Context teaches babies a lot. “All gone” is consistently said at the end of a meal. “Uh-oh” after something is dropped. “Bye-bye,” “look!” and “night night” are all said in the same sorts of contexts.
Babies are also incredibly good at determining intentionality. That means they can tell the difference between when Dad looks at Baby and says, “There’s your bottle!” and when Dad looks at Baby but is really saying to Mom, “There’s your cell phone.”
In one of my favorite studies (interpreted as a harbinger of empathy), a researcher drops her pen. Sometimes she drops in a very intentional way (the control). The babies sit and stare (or continue playing with something else). Sometimes the researcher drops her pen (seemingly unintentionally—I think she says something like, “oops!”) and struggles to reach for it. Babies as young as nine months will crawl over pillows to pick up the pen and hand it to the researcher.*
* I actually tried this with Chiara. And it never worked until the one day when I wasn’t trying to do anything; I just accidently dropped the remote. Chiara was about fifteen months old and she crossed the room to hand it to me.
So babies learn language through inference, repetition, and acclimation to certain sounds, although exactly how is still anyone’s guess. The Neural Theory of Language (proposed by Jerry Feldman and George Lakoff, both of UC Berkeley) has some really cool answers to this question. But we’ll save that for another day.
Back to the boys. The boys do not understand intentionality. They do not react to mood. In other words, on the very few occasions when they have been the object of someone’s wrath (read: Chiara’s wrath), they do not react appropriately. They are not startled; they do not cry. If anything, Michael will laugh, which incites our little Type A Angel even more. Five/six months is the point when babies should react to anger with fear. Our babies really haven’t witnessed any anger other than their older sister’s temper, so it’s hard to say that they are delayed when they simply haven’t been exposed to it.

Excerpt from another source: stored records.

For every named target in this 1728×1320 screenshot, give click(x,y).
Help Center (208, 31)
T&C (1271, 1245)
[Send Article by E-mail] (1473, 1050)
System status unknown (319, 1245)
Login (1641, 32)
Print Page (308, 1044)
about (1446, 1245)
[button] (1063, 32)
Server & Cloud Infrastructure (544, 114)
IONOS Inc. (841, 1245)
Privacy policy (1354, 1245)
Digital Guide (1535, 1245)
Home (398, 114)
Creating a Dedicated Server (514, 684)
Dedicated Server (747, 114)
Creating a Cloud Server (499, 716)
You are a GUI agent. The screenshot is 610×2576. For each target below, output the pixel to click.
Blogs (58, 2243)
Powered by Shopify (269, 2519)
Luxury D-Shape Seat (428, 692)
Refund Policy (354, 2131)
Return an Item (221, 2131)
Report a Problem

On the surface, it sounds great that our little boys have been raised in such a happy family that they have never witnessed screaming and fits of rage; and it is. I, too, am happy that we can provide such a peaceful environment for them. But it also means that our even-keeled home life gives us, the parents, few opportunities to determine just what the boys can infer from their surroundings. Reacting to anger with fear (as sad as it sounds to think of scared little babies) also means that the babies have interpreted and reacted to an emotion they have witnessed.
Partly because of their early exposure in the NICU to incessant noise, the boys do not get startled. Sudden noises do not startle them or surprise them or scare them. Again, this is a double-edged sword. On the plus side, it makes them calm little Zen babies. And it makes them generally quiet. On the minus side, it means they do not attend to an audio change to their environment. This is really freaky to see. For example, if you stand right behind them and clap your hands loudly, the twins will not turn to see what the sound is until after about five or six loud claps. (If they can see your hands, they attend immediately).
We know that they can hear; that’s not the problem. We know they can hear because we have to tiptoe around when we’ve put them down to sleep. Further proof is that they turn their heads in the direction of music when it starts to play, and my favorite, once when I had put them down for their naps and went into an adjacent room to talk to Caitlin, the boys pounded on the shared wall between the rooms when they heard our voices. Plus, they’ve had hearing tests. It’s not their ears; it’s their brains. Their brains don’t say, “Hey! What was that? See what it was!”
I suppose you could say that if you boil it down to its most crucial elements, intelligence starts with noticing things. You can’t learn about things if you do not first acknowledge their existence. In this respect, the boys are like quiet, fat, simpletons. It’s a concern, but I’m not sure yet what to do about it. Drop books on the floor behind their backs? Pick fights with Matt? Yell at them?